Raymond Felton will undoubtedly be playing under an intense spotlight this season. As the predecessor/replacement to glorified Jeremy Lin, Felton will have to recreate the same type of borderline All-Star play that he produced in his first stint in New York two years ago. A lot has changed since then – GMs, coaches, players – but nonetheless, Felton will be charged with running an offense in need of help while trying to keep two points-hungry superstars in Amar’e Stoudemire and Carmelo Anthony happy.
At the conclusion of preseason, fans have reason to be pleased with Felton. His first four games were solid, if unspectacular, passing the ball well enough, but his shot selection and field goal percentage left a bit to be desired. In the last two games of preseason, against Philadelphia and Brooklyn, Felton looked like the point guard the Knicks are going to need.

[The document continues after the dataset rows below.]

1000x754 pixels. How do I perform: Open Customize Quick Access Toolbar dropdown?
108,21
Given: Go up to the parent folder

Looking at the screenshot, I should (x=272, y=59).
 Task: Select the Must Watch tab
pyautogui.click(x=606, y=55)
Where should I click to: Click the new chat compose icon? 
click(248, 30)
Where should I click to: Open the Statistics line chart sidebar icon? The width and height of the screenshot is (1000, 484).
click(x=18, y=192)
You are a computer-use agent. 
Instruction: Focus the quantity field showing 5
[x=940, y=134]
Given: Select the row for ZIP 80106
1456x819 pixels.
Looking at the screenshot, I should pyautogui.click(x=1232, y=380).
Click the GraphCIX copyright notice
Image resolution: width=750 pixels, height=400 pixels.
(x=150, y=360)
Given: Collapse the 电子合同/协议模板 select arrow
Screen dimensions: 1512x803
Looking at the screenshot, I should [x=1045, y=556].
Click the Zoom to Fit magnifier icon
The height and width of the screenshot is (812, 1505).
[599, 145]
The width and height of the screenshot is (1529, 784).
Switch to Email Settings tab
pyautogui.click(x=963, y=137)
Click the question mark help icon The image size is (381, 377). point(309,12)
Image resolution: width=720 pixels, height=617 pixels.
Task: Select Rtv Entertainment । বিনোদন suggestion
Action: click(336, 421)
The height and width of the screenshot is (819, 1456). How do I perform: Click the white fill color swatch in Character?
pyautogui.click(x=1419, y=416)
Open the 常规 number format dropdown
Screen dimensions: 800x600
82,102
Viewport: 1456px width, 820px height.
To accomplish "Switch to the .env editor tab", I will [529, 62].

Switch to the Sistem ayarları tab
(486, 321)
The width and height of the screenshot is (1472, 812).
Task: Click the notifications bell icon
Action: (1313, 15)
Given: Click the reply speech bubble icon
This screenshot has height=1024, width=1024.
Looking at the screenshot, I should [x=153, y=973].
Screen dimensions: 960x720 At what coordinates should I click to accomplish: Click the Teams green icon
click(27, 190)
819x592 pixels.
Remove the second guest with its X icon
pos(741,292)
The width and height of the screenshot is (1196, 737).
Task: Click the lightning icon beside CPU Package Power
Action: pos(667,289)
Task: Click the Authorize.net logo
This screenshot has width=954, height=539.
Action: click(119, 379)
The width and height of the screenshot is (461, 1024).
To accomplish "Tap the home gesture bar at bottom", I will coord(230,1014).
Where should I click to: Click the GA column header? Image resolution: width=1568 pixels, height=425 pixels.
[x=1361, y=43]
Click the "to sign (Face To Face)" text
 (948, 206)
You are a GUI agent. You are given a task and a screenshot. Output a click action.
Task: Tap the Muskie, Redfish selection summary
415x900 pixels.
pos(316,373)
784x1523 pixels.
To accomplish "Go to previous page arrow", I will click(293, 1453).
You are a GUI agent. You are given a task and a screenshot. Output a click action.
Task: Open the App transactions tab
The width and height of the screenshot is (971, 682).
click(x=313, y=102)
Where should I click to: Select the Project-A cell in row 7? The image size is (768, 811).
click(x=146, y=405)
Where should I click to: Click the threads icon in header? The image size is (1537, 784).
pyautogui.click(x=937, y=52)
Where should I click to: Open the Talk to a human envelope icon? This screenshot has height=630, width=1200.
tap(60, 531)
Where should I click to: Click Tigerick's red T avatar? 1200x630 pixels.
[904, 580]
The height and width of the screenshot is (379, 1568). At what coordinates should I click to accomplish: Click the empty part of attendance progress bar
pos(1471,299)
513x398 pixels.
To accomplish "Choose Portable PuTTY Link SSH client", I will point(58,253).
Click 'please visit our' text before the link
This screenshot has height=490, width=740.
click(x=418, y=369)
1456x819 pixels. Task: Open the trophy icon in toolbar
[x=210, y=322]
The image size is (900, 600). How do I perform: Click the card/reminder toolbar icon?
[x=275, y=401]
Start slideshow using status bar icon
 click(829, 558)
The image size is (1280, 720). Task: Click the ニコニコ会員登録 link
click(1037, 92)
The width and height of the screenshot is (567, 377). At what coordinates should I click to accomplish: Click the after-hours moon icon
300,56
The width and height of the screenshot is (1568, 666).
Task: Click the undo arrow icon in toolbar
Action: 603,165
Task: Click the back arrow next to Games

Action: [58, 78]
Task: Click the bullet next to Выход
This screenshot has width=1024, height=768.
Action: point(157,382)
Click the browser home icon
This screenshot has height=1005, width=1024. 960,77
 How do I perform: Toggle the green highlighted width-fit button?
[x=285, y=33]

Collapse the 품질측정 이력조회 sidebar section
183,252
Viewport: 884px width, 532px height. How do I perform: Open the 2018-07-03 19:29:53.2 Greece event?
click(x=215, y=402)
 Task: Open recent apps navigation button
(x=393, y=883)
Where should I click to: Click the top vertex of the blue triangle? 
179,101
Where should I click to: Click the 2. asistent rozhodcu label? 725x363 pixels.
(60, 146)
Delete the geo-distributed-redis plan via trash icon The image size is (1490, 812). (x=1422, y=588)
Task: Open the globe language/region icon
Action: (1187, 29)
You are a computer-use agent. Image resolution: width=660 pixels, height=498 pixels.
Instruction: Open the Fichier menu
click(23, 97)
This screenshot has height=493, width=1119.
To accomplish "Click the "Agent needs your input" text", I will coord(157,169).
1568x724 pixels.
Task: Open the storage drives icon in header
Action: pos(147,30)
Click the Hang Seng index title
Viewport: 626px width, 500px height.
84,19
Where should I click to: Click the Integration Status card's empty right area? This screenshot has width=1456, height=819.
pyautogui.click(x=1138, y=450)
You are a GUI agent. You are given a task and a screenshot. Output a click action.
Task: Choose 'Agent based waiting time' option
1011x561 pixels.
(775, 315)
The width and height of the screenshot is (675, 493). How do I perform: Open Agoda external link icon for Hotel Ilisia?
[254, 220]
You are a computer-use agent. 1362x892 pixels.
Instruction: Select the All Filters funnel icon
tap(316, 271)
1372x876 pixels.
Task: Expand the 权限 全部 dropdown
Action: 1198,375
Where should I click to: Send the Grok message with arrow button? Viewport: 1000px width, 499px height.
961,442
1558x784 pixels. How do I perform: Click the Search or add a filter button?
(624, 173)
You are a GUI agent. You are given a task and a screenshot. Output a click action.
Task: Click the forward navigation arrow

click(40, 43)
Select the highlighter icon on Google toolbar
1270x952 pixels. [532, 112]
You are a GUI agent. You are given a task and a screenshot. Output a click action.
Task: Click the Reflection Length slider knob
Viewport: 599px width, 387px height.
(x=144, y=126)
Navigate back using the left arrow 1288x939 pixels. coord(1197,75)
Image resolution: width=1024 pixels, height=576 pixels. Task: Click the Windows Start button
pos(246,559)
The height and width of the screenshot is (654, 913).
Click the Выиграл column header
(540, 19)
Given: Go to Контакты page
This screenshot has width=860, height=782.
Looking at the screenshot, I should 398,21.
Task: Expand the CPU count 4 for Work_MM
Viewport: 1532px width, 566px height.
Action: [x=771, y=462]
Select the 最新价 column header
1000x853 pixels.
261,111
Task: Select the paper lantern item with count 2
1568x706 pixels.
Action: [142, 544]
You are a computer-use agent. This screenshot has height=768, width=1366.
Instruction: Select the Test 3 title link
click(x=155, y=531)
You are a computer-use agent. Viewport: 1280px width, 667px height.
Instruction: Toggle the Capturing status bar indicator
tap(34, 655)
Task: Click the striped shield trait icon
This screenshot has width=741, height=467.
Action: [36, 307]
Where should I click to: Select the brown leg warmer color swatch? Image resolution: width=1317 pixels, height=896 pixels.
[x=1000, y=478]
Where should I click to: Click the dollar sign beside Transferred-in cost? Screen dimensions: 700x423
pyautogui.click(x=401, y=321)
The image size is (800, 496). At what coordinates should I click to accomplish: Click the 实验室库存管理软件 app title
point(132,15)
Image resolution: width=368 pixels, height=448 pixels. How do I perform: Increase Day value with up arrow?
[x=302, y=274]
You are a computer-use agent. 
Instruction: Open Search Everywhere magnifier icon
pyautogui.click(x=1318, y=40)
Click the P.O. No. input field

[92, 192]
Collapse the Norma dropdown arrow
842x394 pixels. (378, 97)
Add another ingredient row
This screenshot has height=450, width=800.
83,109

In his previous two games combined, Felton put up 38 points, shot 60% from beyond the arc, accrued 9 assists with just two turnovers. Are these reasonable numbers to expect? Perhaps. With Amar’e Stoudemire and J.R. Smith both absent, Felton’s scoring demeanor needs to be up. In the last two games Felton’s jumper was silk and he found success bouncing, dashing his way to the basket for layups and little tear-drop floaters. When the Knicks are healthy again (hopefully this will be the case), Felton still needs to be aggressive looking for his shot, but expect his assists (and likely his turnovers) to go back up as he’ll look to get teammates more involved.
A case could be made, however, that Felton has Pablo Prigioni breathing down his neck. The 35-year old Argentine rookie has displayed a tremendous knack for getting players involved in the pick-and-roll and getting open shots on the perimeter. In the second quarter of Wednesday night’s game, Prigioni reeled off three straight assists that quickly erased the Knicks’ seven point deficit. For the time being, though, Prigioni will come off the bench where he’s been undoubtedly the Knicks’ second most efficient point guard, better than Jason Kidd.
The starting job is Felton’s to lose, and at 28, he is one of the younger members of the Knicks, and will thus be relied upon to log a healthy dose of minutes over the season. The Knicks tried to address an issue at point guard this offseason, and coming into training camp it was a matter of concern whether the Knicks could get good production from the conductors of the offense. If preseason is any sort of reliable measure, Raymond Felton is erasing those concerns.